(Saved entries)
━━━━━━━━━━━━━━━━

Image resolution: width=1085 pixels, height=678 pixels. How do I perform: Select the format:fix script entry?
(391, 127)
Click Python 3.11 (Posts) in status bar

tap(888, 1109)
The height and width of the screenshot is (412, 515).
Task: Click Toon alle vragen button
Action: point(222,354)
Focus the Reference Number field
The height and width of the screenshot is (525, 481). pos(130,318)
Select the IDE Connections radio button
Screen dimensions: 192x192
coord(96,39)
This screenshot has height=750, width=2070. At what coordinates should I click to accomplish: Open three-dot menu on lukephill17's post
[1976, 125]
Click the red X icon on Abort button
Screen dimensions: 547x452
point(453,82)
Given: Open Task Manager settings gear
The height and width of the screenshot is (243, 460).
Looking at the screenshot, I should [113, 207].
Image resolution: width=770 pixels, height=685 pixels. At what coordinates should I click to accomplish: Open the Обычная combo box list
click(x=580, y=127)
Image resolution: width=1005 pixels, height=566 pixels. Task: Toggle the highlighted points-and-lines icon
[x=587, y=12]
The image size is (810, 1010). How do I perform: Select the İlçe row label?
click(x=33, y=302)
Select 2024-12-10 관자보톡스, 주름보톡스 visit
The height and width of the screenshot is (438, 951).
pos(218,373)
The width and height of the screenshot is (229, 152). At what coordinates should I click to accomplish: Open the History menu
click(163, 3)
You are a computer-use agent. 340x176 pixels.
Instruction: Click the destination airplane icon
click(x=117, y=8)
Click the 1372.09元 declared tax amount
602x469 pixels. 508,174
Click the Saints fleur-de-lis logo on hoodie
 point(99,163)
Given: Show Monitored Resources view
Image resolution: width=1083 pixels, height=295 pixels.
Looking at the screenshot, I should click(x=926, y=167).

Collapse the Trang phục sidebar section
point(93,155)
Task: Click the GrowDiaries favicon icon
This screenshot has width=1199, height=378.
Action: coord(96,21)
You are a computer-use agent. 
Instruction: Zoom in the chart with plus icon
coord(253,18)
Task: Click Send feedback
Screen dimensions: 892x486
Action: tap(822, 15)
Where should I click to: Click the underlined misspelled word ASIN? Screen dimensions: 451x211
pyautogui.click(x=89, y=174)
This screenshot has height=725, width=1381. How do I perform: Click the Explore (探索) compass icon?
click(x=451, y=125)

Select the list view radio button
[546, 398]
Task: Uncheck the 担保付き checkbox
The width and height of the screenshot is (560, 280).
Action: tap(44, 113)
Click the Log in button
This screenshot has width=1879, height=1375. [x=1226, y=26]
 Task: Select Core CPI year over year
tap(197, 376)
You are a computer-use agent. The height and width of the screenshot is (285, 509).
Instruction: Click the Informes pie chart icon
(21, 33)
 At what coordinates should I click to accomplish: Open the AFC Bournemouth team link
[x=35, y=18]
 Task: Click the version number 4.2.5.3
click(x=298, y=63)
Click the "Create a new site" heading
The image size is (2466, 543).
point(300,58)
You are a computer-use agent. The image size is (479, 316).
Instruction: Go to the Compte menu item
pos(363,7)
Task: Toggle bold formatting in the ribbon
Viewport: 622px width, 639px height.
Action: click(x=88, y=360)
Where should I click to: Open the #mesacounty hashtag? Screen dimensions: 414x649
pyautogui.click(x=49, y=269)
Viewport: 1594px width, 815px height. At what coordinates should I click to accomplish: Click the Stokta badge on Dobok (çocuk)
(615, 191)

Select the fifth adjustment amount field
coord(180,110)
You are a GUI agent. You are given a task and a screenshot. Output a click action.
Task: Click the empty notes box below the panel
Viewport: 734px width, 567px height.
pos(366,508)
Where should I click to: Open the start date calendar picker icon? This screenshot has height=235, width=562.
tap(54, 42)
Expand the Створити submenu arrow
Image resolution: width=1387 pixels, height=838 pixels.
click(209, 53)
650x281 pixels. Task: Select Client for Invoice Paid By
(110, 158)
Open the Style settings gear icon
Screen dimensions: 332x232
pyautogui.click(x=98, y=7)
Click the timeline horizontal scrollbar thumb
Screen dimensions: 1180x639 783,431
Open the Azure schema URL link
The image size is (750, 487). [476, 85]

━━━━━━━━━━━━━━━━

Task directions: Collect every line from the records above that contains the word "agent".

Reply:
You are a computer-use agent. 340x176 pixels.
You are a computer-use agent. 
You are a computer-use agent. The height and width of the screenshot is (285, 509).
You are a computer-use agent. The image size is (479, 316).
You are a GUI agent. You are given a task and a screenshot. Output a click action.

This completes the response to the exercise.